**DATA IN THIS EXERCISE:**

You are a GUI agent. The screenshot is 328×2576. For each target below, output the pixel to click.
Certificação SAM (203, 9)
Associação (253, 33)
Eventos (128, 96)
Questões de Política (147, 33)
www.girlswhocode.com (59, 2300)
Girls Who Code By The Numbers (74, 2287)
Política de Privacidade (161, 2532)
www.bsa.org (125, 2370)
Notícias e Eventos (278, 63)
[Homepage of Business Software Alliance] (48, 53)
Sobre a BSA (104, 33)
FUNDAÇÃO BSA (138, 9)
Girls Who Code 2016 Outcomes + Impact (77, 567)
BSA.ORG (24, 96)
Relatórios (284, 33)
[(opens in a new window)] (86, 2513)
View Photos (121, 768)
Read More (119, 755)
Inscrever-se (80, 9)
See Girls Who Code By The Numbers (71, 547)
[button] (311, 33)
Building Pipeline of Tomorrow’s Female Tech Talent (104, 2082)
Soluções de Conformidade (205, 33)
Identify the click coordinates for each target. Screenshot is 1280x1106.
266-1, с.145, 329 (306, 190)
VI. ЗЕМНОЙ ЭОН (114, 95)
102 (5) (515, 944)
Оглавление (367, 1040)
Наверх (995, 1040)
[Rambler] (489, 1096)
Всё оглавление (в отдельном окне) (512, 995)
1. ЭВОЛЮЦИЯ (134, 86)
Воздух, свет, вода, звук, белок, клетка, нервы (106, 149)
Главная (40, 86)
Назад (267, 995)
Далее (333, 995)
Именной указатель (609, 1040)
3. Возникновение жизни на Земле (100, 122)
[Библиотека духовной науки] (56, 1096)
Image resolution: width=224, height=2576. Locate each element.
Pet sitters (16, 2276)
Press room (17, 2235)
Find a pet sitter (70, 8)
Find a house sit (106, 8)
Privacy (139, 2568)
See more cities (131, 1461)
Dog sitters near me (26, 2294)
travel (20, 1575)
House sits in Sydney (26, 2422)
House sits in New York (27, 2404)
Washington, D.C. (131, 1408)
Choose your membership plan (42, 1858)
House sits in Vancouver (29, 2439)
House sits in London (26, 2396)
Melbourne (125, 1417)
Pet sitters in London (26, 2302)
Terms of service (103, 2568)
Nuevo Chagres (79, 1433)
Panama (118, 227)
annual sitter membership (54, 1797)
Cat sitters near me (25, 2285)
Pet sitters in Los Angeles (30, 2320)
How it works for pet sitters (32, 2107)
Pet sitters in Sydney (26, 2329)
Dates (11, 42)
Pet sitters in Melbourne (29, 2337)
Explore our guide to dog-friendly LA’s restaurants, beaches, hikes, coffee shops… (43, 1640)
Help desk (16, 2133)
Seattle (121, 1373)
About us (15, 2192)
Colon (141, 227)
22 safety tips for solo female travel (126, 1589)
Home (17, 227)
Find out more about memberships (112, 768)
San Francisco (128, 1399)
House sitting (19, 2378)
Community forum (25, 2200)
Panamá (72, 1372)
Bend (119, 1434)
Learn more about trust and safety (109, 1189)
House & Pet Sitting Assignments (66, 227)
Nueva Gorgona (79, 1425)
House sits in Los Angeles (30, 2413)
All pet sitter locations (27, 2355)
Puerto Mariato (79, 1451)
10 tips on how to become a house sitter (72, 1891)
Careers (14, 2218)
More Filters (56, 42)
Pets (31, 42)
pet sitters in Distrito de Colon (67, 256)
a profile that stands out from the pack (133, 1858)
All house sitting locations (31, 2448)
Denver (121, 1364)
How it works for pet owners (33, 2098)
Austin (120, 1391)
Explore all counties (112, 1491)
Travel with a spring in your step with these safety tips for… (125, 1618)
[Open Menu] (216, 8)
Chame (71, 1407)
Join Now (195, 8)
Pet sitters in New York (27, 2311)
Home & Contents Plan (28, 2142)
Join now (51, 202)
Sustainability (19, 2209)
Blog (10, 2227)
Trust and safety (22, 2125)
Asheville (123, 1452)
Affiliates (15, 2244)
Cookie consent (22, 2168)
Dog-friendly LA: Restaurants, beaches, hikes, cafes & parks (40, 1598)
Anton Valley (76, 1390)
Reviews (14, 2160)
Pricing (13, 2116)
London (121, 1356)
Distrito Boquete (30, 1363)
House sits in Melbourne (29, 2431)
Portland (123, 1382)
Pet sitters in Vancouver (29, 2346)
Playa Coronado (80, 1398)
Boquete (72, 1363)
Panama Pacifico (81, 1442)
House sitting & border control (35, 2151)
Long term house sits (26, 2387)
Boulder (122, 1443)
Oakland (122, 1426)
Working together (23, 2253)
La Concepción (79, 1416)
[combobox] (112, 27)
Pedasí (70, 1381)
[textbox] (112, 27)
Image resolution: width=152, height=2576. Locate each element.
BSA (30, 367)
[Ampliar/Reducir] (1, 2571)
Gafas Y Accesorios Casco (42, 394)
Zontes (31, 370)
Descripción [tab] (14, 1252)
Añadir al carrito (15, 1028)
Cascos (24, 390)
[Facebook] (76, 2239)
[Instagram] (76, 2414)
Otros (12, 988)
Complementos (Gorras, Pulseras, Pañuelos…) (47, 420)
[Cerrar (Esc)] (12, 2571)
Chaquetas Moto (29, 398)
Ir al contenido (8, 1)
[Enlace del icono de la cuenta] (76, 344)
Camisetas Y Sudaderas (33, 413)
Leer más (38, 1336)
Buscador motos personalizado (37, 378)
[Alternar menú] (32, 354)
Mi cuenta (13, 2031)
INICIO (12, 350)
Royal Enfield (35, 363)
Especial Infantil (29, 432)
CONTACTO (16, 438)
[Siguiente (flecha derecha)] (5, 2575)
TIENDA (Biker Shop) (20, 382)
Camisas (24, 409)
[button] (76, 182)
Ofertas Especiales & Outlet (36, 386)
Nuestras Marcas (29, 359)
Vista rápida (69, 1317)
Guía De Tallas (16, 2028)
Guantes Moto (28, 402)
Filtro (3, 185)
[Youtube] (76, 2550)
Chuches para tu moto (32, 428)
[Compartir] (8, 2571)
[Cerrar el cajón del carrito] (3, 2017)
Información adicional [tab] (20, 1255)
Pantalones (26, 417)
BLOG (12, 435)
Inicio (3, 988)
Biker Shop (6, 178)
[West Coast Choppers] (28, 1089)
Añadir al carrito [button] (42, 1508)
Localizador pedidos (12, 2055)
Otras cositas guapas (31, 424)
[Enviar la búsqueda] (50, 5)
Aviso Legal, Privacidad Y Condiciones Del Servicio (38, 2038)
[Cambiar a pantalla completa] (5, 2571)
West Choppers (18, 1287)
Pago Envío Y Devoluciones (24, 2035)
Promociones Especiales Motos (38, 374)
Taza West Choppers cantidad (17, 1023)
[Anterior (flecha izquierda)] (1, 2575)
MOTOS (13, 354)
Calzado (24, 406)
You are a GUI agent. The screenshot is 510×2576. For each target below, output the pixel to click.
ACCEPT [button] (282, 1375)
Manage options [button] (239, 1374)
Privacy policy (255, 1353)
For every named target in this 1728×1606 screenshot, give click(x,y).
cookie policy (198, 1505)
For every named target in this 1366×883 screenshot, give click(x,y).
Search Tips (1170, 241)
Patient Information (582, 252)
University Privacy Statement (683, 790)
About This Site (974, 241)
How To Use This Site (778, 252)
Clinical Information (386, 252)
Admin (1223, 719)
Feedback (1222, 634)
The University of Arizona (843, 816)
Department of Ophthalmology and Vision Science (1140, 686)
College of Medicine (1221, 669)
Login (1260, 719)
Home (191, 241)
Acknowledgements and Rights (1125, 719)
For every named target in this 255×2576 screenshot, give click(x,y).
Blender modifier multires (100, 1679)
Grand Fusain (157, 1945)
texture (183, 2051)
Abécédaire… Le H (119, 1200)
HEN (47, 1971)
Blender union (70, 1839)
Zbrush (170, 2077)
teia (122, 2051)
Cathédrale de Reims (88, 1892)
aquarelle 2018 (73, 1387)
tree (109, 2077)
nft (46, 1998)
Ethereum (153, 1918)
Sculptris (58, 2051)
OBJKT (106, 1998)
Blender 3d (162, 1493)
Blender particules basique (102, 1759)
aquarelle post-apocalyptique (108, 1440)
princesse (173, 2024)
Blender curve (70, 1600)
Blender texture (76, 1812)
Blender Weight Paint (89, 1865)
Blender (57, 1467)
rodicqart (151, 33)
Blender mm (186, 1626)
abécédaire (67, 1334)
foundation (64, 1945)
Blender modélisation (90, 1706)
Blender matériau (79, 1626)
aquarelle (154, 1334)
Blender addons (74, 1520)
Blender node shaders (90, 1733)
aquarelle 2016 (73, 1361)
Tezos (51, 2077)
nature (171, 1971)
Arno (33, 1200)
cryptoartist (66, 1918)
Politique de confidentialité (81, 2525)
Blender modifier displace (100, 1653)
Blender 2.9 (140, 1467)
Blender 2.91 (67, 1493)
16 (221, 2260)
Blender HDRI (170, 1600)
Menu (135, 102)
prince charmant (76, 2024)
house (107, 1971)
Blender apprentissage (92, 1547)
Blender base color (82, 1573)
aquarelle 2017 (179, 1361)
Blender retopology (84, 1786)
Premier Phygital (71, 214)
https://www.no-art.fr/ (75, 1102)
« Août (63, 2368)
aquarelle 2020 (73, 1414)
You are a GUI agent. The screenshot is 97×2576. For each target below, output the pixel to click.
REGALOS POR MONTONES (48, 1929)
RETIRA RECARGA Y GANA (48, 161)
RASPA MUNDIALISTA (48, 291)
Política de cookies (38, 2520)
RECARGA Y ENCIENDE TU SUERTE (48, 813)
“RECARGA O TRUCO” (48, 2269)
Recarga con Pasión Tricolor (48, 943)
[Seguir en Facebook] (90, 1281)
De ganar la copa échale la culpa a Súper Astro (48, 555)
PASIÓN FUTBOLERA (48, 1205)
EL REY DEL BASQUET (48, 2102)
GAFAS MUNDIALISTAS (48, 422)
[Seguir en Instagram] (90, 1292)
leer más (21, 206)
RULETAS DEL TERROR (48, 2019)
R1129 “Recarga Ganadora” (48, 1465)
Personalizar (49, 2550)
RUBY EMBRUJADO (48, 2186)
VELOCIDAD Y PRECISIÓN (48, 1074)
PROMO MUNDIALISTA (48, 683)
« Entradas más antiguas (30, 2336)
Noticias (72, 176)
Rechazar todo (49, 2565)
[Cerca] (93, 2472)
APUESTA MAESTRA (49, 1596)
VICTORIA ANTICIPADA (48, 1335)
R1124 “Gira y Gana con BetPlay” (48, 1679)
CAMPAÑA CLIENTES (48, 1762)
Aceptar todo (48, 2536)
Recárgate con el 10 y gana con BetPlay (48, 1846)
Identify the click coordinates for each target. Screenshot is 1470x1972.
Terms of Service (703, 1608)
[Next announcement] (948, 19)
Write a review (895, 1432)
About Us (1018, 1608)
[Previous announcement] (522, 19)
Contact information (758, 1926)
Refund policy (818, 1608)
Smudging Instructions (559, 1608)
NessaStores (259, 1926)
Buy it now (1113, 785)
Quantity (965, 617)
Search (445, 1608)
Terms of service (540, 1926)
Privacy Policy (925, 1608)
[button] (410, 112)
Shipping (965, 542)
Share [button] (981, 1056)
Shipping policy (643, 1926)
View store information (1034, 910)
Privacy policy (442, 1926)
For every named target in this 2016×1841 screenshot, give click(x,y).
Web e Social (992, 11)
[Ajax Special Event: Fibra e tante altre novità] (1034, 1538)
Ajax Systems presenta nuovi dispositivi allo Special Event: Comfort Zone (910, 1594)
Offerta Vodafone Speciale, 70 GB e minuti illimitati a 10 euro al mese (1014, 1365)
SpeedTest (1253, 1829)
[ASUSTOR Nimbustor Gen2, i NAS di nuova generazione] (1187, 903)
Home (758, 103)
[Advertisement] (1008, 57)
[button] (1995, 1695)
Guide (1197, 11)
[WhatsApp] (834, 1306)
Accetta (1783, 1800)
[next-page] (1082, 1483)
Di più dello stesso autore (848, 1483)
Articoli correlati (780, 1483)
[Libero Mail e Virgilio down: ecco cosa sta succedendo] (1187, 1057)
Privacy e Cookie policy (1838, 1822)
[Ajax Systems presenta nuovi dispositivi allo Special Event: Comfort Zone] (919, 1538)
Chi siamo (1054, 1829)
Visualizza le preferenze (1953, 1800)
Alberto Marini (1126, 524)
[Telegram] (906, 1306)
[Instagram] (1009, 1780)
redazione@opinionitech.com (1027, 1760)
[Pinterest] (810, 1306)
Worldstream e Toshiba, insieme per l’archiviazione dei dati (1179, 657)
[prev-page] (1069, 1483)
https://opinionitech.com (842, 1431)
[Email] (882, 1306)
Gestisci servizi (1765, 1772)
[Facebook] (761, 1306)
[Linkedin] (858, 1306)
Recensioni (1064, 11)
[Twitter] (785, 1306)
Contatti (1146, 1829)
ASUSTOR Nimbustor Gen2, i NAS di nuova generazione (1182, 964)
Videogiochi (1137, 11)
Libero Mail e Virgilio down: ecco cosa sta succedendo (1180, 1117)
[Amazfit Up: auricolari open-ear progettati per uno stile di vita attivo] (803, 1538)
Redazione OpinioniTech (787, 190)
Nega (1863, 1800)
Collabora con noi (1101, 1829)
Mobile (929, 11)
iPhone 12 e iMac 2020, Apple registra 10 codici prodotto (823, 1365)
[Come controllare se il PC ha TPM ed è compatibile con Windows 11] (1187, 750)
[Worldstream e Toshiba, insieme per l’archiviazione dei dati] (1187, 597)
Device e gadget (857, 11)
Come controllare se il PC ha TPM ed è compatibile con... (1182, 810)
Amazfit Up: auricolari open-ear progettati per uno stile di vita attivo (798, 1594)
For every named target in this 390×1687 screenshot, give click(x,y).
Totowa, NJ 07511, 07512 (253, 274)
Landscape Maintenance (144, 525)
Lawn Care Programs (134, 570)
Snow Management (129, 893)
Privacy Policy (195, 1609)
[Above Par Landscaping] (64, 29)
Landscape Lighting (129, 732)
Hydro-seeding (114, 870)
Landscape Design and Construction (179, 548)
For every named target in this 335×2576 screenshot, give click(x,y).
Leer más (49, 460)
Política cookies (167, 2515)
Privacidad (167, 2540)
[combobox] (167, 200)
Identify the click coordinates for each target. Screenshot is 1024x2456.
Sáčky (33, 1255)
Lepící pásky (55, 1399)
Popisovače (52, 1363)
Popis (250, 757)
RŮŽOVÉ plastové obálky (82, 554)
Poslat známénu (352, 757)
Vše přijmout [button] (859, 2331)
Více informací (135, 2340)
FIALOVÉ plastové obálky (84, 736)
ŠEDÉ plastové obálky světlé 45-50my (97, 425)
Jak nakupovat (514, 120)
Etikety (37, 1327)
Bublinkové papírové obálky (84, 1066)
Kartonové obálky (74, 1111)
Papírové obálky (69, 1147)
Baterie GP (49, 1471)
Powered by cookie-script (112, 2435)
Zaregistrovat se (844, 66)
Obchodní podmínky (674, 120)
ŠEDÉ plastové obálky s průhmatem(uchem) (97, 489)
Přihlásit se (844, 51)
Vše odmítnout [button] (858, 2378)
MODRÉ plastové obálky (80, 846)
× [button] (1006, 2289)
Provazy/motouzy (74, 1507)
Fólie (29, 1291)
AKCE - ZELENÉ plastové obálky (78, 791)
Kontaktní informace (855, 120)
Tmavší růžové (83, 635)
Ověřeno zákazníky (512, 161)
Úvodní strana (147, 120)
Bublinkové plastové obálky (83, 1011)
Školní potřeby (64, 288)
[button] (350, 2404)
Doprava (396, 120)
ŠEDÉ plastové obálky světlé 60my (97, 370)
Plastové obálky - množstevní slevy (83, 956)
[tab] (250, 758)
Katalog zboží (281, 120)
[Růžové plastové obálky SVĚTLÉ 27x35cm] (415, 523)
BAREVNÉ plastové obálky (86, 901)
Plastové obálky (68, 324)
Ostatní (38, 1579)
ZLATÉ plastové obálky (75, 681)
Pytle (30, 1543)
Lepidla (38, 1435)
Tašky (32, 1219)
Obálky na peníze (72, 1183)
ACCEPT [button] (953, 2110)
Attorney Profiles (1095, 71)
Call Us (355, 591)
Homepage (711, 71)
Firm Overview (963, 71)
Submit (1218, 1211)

**WHAT THE TASK REQUIRES:**
Give only the number of lines in the preceding material that contain the string "Terms".

**SOLVED EXERCISE:**
3